2.2. Inventory Analysis

This study divided cement packaging into paper bags, laminated plastic woven bags, and paper–plastic composite bags based on the material or production process. OpenLCA v1.4 beta software [39] was used as the analysis tool. According to the production process in Figure 2, the model structure of the paper–plastic composite bag is shown in Figure 3.
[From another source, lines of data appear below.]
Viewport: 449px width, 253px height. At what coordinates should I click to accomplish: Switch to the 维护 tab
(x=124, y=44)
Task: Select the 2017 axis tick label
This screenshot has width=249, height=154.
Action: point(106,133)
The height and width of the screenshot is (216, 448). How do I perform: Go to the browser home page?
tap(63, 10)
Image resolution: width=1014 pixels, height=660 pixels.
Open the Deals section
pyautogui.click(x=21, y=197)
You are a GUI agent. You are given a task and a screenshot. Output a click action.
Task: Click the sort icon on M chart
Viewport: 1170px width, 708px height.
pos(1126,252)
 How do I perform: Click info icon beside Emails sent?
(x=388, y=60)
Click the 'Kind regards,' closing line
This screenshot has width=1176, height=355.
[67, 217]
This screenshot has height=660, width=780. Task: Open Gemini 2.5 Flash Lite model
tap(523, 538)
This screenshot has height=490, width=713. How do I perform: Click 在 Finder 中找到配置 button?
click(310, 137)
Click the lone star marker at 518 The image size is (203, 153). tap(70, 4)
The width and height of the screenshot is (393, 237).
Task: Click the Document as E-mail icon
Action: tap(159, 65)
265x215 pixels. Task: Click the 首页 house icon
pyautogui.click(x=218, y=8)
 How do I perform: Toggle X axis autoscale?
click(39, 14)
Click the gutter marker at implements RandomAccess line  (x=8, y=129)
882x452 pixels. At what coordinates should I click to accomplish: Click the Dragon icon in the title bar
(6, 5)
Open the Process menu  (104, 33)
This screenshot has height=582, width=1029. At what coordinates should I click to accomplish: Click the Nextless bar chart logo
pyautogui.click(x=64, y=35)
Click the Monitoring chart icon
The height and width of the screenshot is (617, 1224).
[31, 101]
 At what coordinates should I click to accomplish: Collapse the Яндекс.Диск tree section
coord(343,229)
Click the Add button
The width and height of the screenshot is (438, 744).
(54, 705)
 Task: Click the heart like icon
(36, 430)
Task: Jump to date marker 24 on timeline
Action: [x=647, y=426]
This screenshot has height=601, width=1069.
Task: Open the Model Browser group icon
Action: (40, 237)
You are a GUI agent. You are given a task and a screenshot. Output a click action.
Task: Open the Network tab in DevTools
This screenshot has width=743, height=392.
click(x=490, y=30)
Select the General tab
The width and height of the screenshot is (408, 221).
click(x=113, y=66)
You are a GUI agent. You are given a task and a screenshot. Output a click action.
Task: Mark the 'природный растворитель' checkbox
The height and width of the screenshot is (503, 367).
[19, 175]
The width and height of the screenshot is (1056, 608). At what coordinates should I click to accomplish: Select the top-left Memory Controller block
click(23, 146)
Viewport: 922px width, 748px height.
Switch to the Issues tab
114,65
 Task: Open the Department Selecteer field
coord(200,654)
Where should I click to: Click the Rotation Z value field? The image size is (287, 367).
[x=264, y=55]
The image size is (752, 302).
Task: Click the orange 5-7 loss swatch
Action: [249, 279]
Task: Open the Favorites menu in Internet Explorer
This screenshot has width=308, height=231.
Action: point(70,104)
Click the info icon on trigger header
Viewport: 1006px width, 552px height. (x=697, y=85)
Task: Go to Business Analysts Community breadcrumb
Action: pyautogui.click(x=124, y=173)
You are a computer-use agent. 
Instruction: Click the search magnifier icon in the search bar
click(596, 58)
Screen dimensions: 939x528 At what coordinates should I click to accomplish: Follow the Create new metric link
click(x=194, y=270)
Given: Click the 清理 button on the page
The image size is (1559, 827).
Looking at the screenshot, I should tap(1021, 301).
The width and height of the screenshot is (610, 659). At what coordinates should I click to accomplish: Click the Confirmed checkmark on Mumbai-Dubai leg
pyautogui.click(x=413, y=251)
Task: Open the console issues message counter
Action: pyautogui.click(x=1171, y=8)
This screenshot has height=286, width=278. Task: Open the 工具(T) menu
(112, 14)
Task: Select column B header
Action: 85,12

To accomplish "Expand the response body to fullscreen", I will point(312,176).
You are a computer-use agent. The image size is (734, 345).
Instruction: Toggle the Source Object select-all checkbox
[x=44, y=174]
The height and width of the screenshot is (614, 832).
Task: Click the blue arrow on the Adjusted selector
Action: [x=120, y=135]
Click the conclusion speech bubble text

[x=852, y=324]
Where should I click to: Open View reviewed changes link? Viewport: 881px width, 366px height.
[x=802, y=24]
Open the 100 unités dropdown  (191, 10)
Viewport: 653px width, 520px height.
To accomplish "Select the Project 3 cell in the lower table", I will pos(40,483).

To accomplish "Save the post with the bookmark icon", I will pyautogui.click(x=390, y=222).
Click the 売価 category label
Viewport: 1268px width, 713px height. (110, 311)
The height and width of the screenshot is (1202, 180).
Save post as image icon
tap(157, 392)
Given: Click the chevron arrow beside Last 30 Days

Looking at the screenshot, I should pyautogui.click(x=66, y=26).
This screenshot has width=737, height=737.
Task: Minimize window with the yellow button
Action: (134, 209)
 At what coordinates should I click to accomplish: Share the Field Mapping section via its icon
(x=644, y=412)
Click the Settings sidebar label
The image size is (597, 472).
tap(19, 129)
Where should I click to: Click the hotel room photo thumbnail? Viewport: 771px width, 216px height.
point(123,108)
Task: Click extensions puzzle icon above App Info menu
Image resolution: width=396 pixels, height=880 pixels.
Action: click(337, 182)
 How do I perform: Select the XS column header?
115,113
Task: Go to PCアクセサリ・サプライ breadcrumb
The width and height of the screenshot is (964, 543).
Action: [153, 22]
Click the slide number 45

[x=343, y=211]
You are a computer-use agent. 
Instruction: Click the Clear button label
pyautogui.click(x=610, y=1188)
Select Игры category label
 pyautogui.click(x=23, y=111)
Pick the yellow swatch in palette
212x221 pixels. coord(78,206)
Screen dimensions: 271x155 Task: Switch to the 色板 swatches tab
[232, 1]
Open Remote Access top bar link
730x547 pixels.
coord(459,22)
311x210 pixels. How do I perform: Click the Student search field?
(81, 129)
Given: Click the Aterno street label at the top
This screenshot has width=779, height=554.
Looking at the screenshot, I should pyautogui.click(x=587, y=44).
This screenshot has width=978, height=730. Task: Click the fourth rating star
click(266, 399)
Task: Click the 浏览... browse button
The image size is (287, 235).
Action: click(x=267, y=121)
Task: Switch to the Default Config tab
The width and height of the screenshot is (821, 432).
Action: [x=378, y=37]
2.2.1. Material Consumption

The most-consumed raw materials in cement packaging production are PP, PE and Kraft paper. According to the available data, PP and PE granules are obtained from the market, then processed into plastic woven fabrics, and finally used in the production of packaging. The electricity consumed in processing is obtained from the electricity market.
According to the local standard DB33/803 [40], plastic woven bags have a mass per unit area of 90 g/m2. The GB9774-2010 [36] standard specifies the physical properties of materials. The mass per unit area of the fresh material is ≥65 g/m2 for paper–plastic composite bags, ≥71 g/m2 for laminated plastic woven bags, and ≥6 g/m2 for laminated materials in laminated plastic woven bags. The quality requirement for mass per unit area of standard products in the national standard is 38.46%. The mass per unit area of each constituent material was obtained according to this ratio. The mass ratio of various materials of paper–plastic composite bags was calculated according to patent CN104313713A [41] i.e., PP: 80–85% and PE: 3–5%. The area of material of various packaging bags was calculated on the basis of the design requirements of the cement packaging according to the GB9774-2010 standard [36]. The consumption of the material and the corresponding unit area quality are shown in Table 1.
The technical standard for a Kraft paper bag is GB/T 7968-1996 [42]. Kraft paper is obtained from the market and used in paper bags and laminated plastic woven bags at 64.62 g and 59.06 g per bag, respectively (Table 2).
As shown in Table 2, both PP and PE granules are consumed in the production of the laminated plastic woven bags and paper–plastic composite bags. The woven fabric base material and coating material of the laminated plastic woven bags are all derived from the PP granules, the woven fabric base of the paper–plastic composite bag is derived from PP granules, and the coating material is derived from PE granules. According to the design requirements of bottom-seamed bags, the PP base material consumption is 73.83 g for the laminated plastic woven bags and 59.06 g for the paper–plastic composite bag, and the consumption of the melting material and coating material is 6.48 g and 3.51 g, respectively, without consideration of loss from the intermediate procedures.
Losses occur in the general and special machines used for the production of PP flat yarn, PP woven fabric spinning, etc. Assuming that the depreciation period of the machine is 25 years, the machine quality loss in each phase is 1.33 × 10−6 kg based on the average of the quality consumption and Ecoinvent database. The corresponding carbon emission data were obtained from Ecoinvent.

2.2.2. Manufacturing

Production Input and Output

The input materials vary for different cement packaging types during the manufacturing phase. According to the previous assumptions and data, the input material of the paper bag is unbleached Kraft paper, electricity, and the packaging production machine, and the output is a standard paper sticking-mouth bottom bag. The input material of the laminated plastic woven bag is PP woven fabric base material, PP coating material, electricity, and the packaging production machine, and the output is a standard bottom-seamed laminated plastic woven bag. The input of the paper–plastic composite bag is unbleached Kraft paper, PP woven fabric base material, PE coating material, electricity, and the packaging production machine, and the output is a standard paper–plastic composite bag (Table 2).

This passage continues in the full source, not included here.